--- Metin Alıntısı ---

11) O, gökten belirli bir miktar su indirir ve onunla ölü bir beldeyi diriltir. (Siz de) işte böyle çıkarılacaksınız.
12) O, bütün çiftleri yarattı, sizin için gemilerden ve hayvanlardan bineceğiniz (şeyleri) var etti.
13) O(nların) sırtına kurulmanız ve sonra da kurulduğunuzda Rabbinizin nimetini hatırlamanız ve: “Bu(nları) bize boyun eğdiren münezzehtir! Yoksa biz bu(nları kendimize) yanaştıramazdık (bile)” demeniz için
14) ve “Muhakkak ki biz Rabbimize döndürüleceğiz” (demeniz için).
Allah’a bir takım evlatlar yakıştıranlar
15) (Buna rağmen) kullarından bir kısmını O’nun bir parçası kıldılar. Muhakkak ki insan apaçık bir nankördür.
16) Yoksa O, yarattıklarından kızları edindi ve oğulları size mi seçti?

---

Verilen Görev 1 – Metin alıntısında "13) O(nların) sırtına" ile "size mi seçti?" arasındaki bölümü, bu iki ifade de dahil olmak üzere harfi harfine tekrar yazın.
Verilen Görev 2 – Allah'a evlat yakıştıranları anlatan metni kaldığı yerden devam ettirin.
Malzemenin bu işle hiçbir ilgisi yok.

--- Sağlanan Malzeme ---

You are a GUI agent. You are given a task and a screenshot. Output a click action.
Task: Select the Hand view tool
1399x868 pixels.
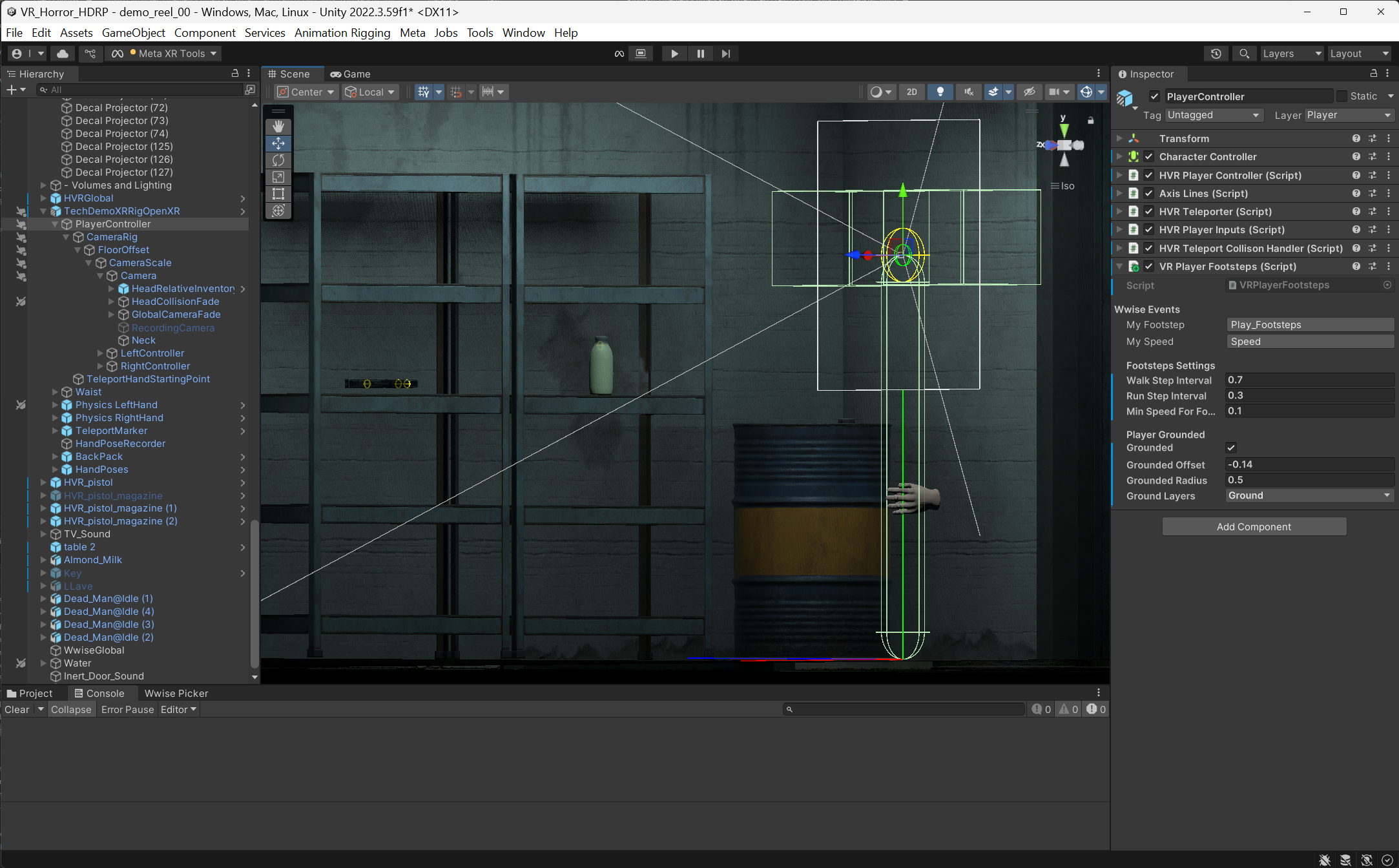coord(278,126)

---

Yazılı Cevap 1 –
13) O(nların) sırtına kurulmanız ve sonra da kurulduğunuzda Rabbinizin nimetini hatırlamanız ve: “Bu(nları) bize boyun eğdiren münezzehtir! Yoksa biz bu(nları kendimize) yanaştıramazdık (bile)” demeniz için
14) ve “Muhakkak ki biz Rabbimize döndürüleceğiz” (demeniz için).
Allah’a bir takım evlatlar yakıştıranlar
15) (Buna rağmen) kullarından bir kısmını O’nun bir parçası kıldılar. Muhakkak ki insan apaçık bir nankördür.
16) Yoksa O, yarattıklarından kızları edindi ve oğulları size mi seçti?

Yazılı Cevap 2 –
17) Onlardan biri, Karşılıksız Gözeten’e yakıştırdığı (o kız çocuğu) ile müjdelendiği zaman yüzü kararır, yutkunur durur
18) veya “süsler içinde yetiştirilen (bir kız mı!” diye hayıflanır). O, açık olmayan bir tartışmanın içindedir.
19) Onlar Karşılıksız Gözeten’in kulları olan melekleri dişiler kıldılar. Onların yaratılışlarına şahit mi oldular? Şahitlikleri yazılacak ve (bundan) sorulacaklar.
20) “Karşılıksız Gözeten isteseydi biz onlara kulluk etmezdik” dediler. Bu hususta onların bir bilgisi yoktur. Onlar ancak varsayıyorlar.
21) Yoksa biz onlara bundan önce bir kitap verdik de ona mı tutunuyorlar?
22) “Hayır! Onlar: “Biz atalarımızı bir gelenek üzerinde bulduk ve biz onların izi üstünde yol tutuyoruz” dediler.
23) İşte böyle; senden önce de herhangi bir beldeye bir uyarıcı göndermiş olmayalım ki oranın önde gelenleri: “Muhakkak ki biz atalarımızı bir gelenek üzerinde bulduk ve biz onların izlerine uyanlarız” demiş olmasınlar.
24) (O uyarıcılardan her biri): “Ya ben size, atalarınızı üzerinde bulduğunuz şeyden daha doğrusunu getirdiysem?” demiştir. (Onlar da): “Gerçek şu ki biz, kendisiyle gönderildiğiniz şeyi tanımayanlarız” demişlerdir.
25) Böylece onlardan intikam aldık. Yalancıların akıbetinin nasıl olduğuna bak.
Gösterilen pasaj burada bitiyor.